His Instagram might serve a particularly important role now that the senior art show is canceled. “With the thesis, it’s been hard to continue motivating it, knowing that there won’t be a senior art show,” he said. “I have thought a little bit about potentially going into self-publishing… I probably will post it on Instagram.”

It may seem peculiar to include such work on Instagram, but Thornquist’s profile looks more like an art exhibit than a social media account. Even the geometry of each individual post complements the others. A recent image of a rotten, hexagonal apple and its surrounding twigs recalls one of Thornquist’s own prints, posted a month earlier, with its muted color palette and lanky intricacy.

Rarely do people’s internet presences accurately convey their energy, especially a profile as curated as this one. But Thornquist’s just feels right. Online and in person, he is gentle, nuanced and understated.


Watercolor illustrations for Thornquist’s thesis, which explores reproductive control over women in Early Modern Europe. (Photo courtesy of Wylie Thornquist.)

There is a sense that although his presentation on Instagram (and in person, for that matter) is well thought-out — calculated even — none of it is insincere. He just likes what he likes. When I asked him why he feels he is drawn to certain kinds of art, he paused before answering.

“So much of it has less to do with the type of art and more to do with the content,” he said. “I particularly like works of art which try to tell a story.”

This simplicity behind Thornquist’s artistic interests, though, hardly make them less meaningful. When he traces the history of his practice, he explained that in high school and as an underclassman, he created a lot of self-portraits as an exploration of “a kind of self-fashioning or a self-imagination, which can be really fun and empowering — imagining a version of yourself.”

As he has grown, though, Thornquist has turned to take inspiration from more external sources.

His connection to his thesis — which he describes as “more specifically about reproductive controls of women, the ways that the shift from a feudal economy to a more industrialized European economy was felt by women, and also what early colonization and discovery of the New World meant for domestic European populations at that time” — is in some ways quite personal.

“I have my own complicated relationship to reproductive rights and what it means to be a trans person who is kind of forgoing certain reproductive avenues in order to live the way I want to live,” he said.

But he refuses to solely entertain the topics insofar as they apply to him. Instead, he now grounds his work not in self, but in history.

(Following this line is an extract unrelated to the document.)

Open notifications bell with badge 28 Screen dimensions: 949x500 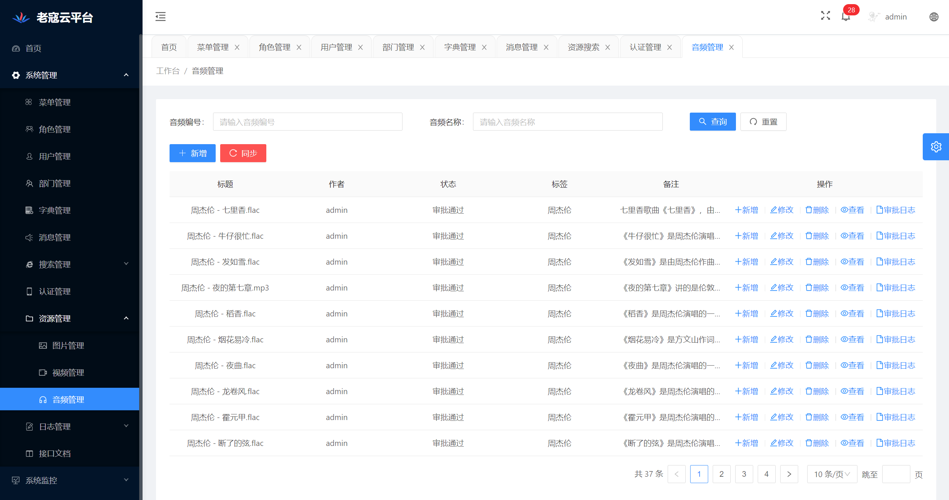[x=845, y=17]
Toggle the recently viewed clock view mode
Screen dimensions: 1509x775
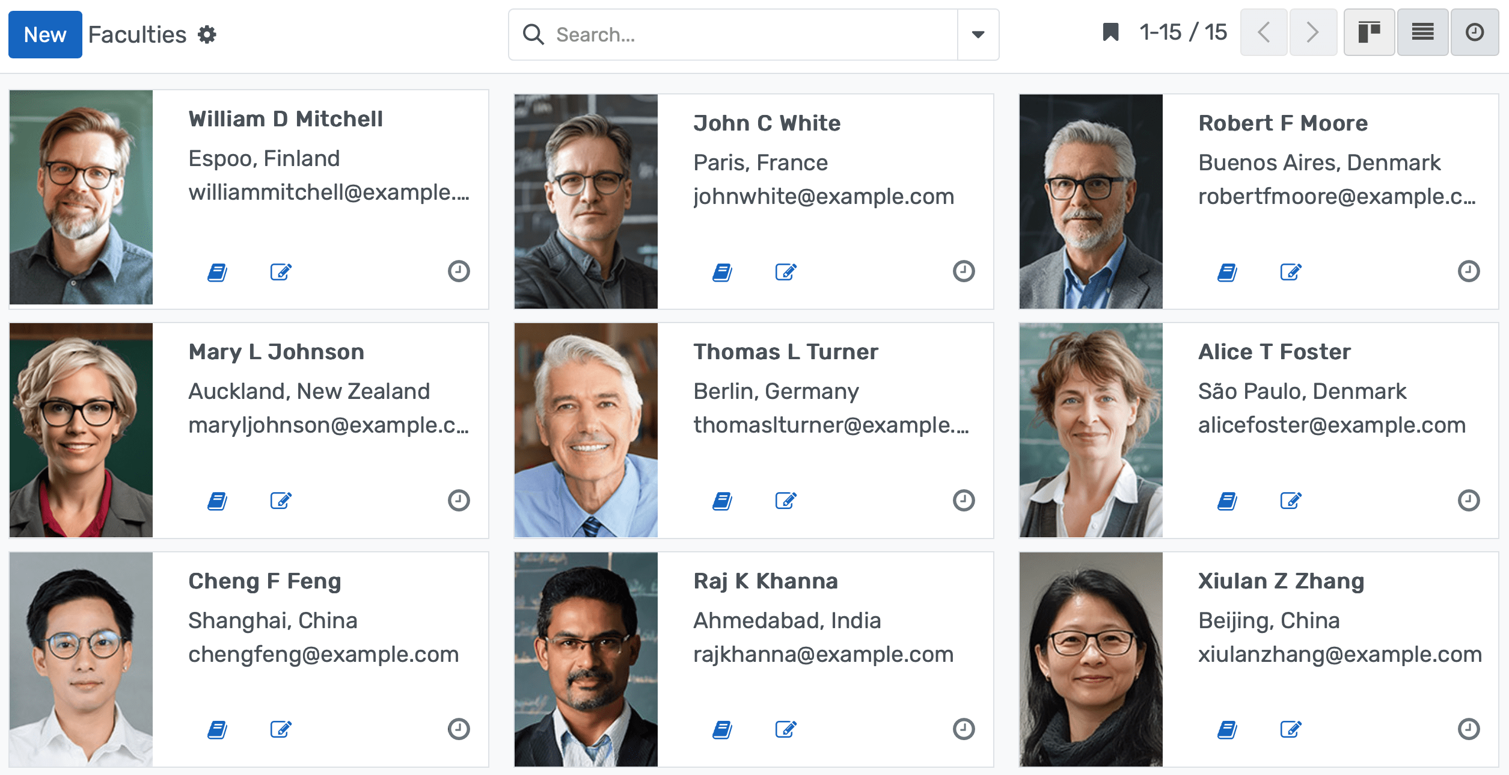tap(1474, 32)
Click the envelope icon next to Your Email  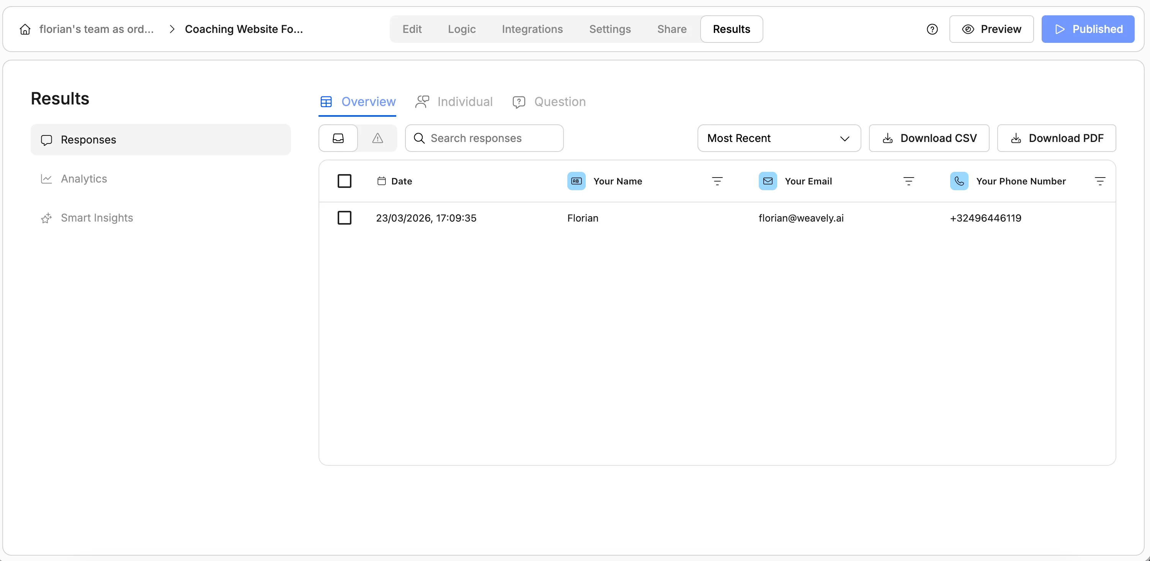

“It’s actually been a lot more interesting to explore what reproductive control over women in early modern Europe looks like and how that resonates with current day abortion restrictions,” he said. “With this work that I’m doing now, it feels like it’s a lot more of a gaze outward into the world rather than a gaze inward to how that world impacts me personally.” 

Our FaceTime conversation ended with a brief virtual tour of Thornquist’s quarantine quarters. His room is as beautiful as you would imagine, decorated with handmade quilts, small sculptures and other “comfort crafts” he has been working on over the last few weeks to cope with these uncertain times.

As we said goodbye, I couldn’t help but see this physical space as another embodiment of Thornquist himself, proving not only that he has grown to take in the world around him, but that this outside world has enjoyed absorbing parts of him, too. Both are better for it.